### Given task
Reproduce the items from the line containing "This screenshot has height=316, width=715." to the line containing "Action: [x=24, y=272]", both lines included, with the requests copied unchanged. In the answers, multiply every coordinate by 0.4 and round to whole numbers, rounding halves up.
-- start of Record set --
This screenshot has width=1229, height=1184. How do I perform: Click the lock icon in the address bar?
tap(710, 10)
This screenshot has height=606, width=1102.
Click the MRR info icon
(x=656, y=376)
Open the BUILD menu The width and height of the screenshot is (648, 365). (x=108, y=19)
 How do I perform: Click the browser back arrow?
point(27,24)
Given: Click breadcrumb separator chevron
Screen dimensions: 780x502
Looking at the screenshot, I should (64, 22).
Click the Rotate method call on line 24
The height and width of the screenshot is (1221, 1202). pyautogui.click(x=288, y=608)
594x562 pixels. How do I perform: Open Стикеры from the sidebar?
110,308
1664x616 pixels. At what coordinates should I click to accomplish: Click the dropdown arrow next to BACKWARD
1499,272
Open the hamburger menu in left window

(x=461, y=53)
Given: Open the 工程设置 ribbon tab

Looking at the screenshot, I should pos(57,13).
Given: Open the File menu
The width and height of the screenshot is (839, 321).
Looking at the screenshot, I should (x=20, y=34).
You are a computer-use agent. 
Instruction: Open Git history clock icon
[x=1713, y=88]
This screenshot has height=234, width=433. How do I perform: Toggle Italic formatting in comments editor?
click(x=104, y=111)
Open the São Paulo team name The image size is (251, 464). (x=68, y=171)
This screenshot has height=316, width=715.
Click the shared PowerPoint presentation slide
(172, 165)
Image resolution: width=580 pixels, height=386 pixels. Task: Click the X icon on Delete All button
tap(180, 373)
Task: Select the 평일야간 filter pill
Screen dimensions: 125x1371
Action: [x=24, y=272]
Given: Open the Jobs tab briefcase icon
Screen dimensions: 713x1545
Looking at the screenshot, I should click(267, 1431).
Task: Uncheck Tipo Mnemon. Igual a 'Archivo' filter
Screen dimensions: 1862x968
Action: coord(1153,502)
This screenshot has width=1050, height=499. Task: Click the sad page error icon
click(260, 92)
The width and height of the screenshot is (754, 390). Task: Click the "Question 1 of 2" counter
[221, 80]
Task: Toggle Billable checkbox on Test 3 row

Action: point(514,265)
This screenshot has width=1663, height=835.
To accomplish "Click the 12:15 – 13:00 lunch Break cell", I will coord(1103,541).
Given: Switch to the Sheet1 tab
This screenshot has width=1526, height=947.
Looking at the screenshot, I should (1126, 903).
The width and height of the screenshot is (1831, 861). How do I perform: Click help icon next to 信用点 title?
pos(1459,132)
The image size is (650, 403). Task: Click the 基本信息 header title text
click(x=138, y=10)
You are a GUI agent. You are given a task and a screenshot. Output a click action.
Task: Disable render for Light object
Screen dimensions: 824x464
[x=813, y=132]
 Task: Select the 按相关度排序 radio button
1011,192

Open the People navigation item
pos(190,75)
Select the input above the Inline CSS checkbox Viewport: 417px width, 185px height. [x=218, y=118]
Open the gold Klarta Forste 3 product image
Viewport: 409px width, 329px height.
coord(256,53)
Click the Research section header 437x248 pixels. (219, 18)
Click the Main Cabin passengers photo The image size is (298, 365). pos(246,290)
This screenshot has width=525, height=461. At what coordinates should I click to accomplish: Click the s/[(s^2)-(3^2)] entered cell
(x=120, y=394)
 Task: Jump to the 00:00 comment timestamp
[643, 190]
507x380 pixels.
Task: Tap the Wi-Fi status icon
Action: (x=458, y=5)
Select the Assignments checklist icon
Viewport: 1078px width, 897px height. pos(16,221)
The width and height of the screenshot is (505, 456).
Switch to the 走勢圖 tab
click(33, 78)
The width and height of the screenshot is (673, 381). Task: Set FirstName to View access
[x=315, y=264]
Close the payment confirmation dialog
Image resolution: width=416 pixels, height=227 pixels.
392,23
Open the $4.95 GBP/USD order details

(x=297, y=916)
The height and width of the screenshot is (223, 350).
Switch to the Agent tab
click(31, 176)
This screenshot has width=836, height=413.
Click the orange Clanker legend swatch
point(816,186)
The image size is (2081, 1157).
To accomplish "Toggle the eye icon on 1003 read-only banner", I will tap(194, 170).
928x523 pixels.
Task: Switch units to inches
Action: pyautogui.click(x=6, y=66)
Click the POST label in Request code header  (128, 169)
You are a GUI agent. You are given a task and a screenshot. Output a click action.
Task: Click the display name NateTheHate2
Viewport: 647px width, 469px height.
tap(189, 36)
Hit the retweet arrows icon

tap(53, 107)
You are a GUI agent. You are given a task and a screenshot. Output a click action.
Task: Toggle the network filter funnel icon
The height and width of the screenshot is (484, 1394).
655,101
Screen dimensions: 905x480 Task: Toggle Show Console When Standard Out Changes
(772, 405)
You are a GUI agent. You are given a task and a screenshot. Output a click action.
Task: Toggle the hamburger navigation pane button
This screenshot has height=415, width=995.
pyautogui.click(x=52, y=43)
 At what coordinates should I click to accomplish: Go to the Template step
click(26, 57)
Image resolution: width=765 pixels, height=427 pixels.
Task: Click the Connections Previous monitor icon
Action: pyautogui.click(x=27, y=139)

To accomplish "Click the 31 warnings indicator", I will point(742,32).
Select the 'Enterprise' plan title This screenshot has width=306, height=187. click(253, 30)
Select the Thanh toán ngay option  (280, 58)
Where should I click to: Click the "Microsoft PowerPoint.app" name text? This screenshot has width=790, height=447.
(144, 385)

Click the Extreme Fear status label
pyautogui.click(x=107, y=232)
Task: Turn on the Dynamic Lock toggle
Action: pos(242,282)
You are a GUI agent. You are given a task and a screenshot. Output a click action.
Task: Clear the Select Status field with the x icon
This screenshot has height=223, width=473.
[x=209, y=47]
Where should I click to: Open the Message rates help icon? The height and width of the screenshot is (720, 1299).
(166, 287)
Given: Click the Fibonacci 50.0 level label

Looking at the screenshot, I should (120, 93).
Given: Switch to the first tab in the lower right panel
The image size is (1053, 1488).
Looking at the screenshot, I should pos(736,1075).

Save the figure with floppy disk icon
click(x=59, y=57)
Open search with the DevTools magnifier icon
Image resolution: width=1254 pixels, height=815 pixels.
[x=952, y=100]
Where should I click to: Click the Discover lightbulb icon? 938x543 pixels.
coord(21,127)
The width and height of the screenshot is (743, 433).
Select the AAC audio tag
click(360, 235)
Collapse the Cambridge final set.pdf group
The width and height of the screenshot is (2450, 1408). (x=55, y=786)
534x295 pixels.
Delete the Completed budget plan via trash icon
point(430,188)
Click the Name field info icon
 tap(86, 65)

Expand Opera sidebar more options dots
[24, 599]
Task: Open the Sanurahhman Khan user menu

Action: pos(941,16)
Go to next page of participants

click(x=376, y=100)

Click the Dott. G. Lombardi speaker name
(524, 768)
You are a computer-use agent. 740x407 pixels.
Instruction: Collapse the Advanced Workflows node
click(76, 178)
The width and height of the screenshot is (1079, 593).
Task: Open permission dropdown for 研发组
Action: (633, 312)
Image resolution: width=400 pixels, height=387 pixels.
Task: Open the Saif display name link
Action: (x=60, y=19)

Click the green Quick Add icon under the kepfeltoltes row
-- end of Record set --
### Result of the task
This screenshot has height=316, width=715.
Click the shared PowerPoint presentation slide
(69, 66)
Image resolution: width=580 pixels, height=386 pixels. Task: Click the X icon on Delete All button
tap(72, 149)
Task: Select the 평일야간 filter pill
Screen dimensions: 125x1371
Action: [x=10, y=109]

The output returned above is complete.